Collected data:
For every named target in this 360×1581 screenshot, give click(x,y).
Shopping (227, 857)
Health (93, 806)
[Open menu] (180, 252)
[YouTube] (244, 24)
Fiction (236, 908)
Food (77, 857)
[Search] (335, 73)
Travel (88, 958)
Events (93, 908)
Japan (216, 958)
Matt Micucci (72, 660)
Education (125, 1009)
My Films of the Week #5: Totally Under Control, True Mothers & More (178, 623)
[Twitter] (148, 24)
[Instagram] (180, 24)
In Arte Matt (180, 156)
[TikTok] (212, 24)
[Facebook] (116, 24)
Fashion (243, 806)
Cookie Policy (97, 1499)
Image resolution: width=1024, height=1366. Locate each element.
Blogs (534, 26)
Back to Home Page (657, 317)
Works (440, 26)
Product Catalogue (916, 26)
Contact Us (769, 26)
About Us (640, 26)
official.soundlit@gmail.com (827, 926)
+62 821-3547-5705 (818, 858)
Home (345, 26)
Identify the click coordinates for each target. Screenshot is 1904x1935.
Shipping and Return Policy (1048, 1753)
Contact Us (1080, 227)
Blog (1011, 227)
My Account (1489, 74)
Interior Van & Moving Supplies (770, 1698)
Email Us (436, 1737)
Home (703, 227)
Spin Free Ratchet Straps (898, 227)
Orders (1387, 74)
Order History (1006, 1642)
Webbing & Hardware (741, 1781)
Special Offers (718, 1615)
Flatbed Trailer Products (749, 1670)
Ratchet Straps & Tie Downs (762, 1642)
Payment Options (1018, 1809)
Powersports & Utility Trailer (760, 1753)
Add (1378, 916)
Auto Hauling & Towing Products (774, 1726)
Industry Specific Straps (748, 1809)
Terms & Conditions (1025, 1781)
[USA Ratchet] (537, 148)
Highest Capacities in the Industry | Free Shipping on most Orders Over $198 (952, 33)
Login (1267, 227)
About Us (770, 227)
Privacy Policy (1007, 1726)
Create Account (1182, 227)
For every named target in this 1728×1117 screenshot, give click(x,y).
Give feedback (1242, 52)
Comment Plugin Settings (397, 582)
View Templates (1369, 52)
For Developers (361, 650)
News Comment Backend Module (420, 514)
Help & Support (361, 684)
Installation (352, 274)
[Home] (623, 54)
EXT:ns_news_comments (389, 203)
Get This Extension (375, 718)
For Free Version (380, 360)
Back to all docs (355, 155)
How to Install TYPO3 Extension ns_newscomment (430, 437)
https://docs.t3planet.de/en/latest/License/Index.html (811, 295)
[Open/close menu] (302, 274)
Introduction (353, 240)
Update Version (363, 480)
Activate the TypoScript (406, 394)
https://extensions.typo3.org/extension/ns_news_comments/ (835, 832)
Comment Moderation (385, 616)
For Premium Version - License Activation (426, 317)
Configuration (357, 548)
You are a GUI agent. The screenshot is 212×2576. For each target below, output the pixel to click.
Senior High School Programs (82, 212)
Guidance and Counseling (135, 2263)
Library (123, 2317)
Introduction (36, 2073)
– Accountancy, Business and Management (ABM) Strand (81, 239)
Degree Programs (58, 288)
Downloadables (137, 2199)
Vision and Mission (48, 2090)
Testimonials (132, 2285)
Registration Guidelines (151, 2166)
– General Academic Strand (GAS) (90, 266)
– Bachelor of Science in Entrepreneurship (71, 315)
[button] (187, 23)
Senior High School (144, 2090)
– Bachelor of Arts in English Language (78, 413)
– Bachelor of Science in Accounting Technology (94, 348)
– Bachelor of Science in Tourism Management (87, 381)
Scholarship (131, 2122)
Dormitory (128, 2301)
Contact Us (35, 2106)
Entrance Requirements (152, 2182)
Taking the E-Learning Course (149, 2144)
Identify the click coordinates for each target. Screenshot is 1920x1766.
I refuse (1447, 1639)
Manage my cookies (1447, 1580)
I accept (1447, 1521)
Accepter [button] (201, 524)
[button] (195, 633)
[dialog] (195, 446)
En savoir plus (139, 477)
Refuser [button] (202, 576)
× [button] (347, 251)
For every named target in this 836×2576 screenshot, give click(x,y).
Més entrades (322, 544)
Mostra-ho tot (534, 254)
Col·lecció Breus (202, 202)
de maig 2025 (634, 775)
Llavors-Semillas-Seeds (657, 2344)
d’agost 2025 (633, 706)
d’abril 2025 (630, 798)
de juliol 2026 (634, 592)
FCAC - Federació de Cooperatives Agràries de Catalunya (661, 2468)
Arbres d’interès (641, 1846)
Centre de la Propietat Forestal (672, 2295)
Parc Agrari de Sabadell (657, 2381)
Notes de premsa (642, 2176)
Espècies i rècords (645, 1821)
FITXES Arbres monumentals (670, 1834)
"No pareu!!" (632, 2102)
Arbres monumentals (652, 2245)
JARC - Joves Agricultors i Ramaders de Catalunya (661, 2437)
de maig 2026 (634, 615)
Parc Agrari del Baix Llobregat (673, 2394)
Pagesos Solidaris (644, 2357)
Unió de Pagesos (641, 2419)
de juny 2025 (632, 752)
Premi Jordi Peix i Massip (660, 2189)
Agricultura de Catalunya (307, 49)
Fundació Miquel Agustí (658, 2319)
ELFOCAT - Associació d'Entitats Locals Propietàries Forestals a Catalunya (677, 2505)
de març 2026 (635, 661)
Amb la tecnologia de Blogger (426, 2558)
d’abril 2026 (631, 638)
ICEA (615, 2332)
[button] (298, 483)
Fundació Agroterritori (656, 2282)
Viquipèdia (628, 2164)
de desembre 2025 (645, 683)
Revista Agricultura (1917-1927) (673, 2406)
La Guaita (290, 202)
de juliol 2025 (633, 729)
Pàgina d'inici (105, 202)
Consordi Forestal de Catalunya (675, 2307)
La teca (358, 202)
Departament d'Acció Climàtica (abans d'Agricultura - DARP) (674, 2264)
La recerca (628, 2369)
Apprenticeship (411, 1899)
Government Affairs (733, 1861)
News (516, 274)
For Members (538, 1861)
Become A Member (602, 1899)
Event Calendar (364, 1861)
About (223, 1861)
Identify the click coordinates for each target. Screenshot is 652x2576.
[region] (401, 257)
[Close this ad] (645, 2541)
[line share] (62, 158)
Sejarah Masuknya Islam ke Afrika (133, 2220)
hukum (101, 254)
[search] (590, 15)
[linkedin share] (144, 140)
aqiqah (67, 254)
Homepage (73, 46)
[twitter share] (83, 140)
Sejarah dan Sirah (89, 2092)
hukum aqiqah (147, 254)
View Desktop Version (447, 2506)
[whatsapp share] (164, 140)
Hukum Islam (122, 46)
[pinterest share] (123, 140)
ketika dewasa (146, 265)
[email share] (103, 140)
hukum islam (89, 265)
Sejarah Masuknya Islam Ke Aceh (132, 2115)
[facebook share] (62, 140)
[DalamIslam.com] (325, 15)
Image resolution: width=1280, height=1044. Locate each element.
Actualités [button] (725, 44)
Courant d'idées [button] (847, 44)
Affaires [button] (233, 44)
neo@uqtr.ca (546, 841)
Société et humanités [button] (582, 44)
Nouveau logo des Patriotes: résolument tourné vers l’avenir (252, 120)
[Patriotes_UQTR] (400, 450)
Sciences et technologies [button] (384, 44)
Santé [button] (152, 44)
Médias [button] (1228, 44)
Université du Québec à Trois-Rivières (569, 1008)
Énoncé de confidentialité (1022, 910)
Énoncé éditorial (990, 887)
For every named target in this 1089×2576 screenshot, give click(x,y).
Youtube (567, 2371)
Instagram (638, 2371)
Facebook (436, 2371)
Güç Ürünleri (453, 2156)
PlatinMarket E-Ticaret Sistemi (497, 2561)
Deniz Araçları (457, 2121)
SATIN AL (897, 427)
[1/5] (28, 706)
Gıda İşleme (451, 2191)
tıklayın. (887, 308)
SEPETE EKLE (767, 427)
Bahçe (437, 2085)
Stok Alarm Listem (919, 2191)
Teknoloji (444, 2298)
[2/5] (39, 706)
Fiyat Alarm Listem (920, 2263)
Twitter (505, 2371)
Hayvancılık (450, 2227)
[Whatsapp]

THE PROBLEM ->
Repeat each line of the data above, exactly as it appears, from the first through the line that contains "official.soundlit@gmail.com (827, 926)".

SOLUTION FOR THIS PROBLEM ->
For every named target in this 360×1581 screenshot, give click(x,y).
Shopping (227, 857)
Health (93, 806)
[Open menu] (180, 252)
[YouTube] (244, 24)
Fiction (236, 908)
Food (77, 857)
[Search] (335, 73)
Travel (88, 958)
Events (93, 908)
Japan (216, 958)
Matt Micucci (72, 660)
Education (125, 1009)
My Films of the Week #5: Totally Under Control, True Mothers & More (178, 623)
[Twitter] (148, 24)
[Instagram] (180, 24)
In Arte Matt (180, 156)
[TikTok] (212, 24)
[Facebook] (116, 24)
Fashion (243, 806)
Cookie Policy (97, 1499)
Image resolution: width=1024, height=1366. Locate each element.
Blogs (534, 26)
Back to Home Page (657, 317)
Works (440, 26)
Product Catalogue (916, 26)
Contact Us (769, 26)
About Us (640, 26)
official.soundlit@gmail.com (827, 926)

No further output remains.